It was so cold yesterday (the accumulation of several days of cold, rainy weather) that when I got back from my singing practice at lunchtime I even succumbed to putting the heating on for a couple of hours. I then headed out for the Lanercost Festival Writing Competition workshop, and the sun came out… as I drove home I had a yen to get out either on my bike or on my feet, and then a further yen to be up Talkin Fell. It’s so lonely up there and yet I feel very grounded, and love gazing at the view from the top.
I felt too tired, for various reasons, to get changed into my running kit but thought I’d put on my walking boots (it can be pretty muddy up there) and walk up.
I really must get myself a new camera as my phone doesn’t produce great photos, but here are a few snapshots of what I saw and my thoughts and feelings.
As I got out of the car I looked at where I was going. You can’t see it in this photo, but there are some cairns on top of Talk Fell (the one to the left of the picture), and that was where I was headed. To my right was Geltsdale, and as I walked up the track which winds ever higher up the side of the hill, the sandstone of Geltsdale Farm shone golden in the late afternoon sun. Look at that glorious blue sky: the clouds being blown away to the east perhaps give some indication of how grey and wet it had been only a few hours earlier. Cumbrian skies are fantastic: we get wonderful clouds up here (so perhaps I shouldn’t complain too much about the rain!). Look how verdant the hillside is, too. The first thing I noticed when I got out of the car was the birds singing – I can’t recognise specific birdsong but there were a load of different varieties of bird singing about what a beautiful evening it was and how glad they were to be alive.
Here I am at the top, standing leaning on a trig point, the wind blowing wildly in my hair and blowing the cobwebs away. Having been too cold at home earlier in the day, I was by now too warm! The left hand photo is looking over towards Blencathra and the Lake District; in the right hand photo you can see the shimmer of a farmer’s plastic sheeting over a crop and then another shimmer which is Talkin Tarn. Scotland’s away in the distance, the other side of the Solway.
I had been at the top of the world, and left it only slowly, wanting to stay longer but conscious that I did need to get home at some point. As I headed downhill feeling strength running through the core of my being, I got a waft of hawthorn blossom (I think it was) as the Solway glimmered in the distance in the sunshine.

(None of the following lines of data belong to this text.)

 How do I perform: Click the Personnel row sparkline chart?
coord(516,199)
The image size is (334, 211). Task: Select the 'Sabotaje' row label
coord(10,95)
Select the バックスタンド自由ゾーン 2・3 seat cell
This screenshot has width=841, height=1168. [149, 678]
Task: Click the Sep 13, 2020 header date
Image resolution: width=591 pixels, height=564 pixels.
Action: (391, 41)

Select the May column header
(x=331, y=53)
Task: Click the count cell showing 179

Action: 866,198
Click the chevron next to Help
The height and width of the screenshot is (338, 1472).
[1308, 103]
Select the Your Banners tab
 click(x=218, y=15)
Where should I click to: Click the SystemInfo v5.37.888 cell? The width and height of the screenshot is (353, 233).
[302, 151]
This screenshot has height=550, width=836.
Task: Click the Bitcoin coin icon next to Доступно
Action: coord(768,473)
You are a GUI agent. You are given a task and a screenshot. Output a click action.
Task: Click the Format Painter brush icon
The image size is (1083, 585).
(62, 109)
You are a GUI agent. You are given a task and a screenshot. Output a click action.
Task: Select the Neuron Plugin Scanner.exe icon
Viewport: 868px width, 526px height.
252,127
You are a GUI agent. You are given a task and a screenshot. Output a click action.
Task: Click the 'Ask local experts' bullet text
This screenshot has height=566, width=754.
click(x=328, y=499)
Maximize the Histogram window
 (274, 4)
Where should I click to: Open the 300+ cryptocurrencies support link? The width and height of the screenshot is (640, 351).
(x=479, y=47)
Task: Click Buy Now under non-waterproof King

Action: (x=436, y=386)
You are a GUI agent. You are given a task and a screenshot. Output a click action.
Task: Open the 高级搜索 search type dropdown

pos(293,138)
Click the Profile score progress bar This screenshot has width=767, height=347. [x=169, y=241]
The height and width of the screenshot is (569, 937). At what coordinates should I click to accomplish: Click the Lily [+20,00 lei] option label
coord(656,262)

The stony track heads downhill quickly and through some woods, back down to the splashing river in its rocky gorge. I wish photos could capture the smells and sounds of the evening: they also turn something so vibrantly alive and three-dimensional into a flat and less atmospheric picture. I can only hope that with my few brief words and inadequate photography that I have summed up the essence of a lovely walk, and perhaps inspired you to go up there too.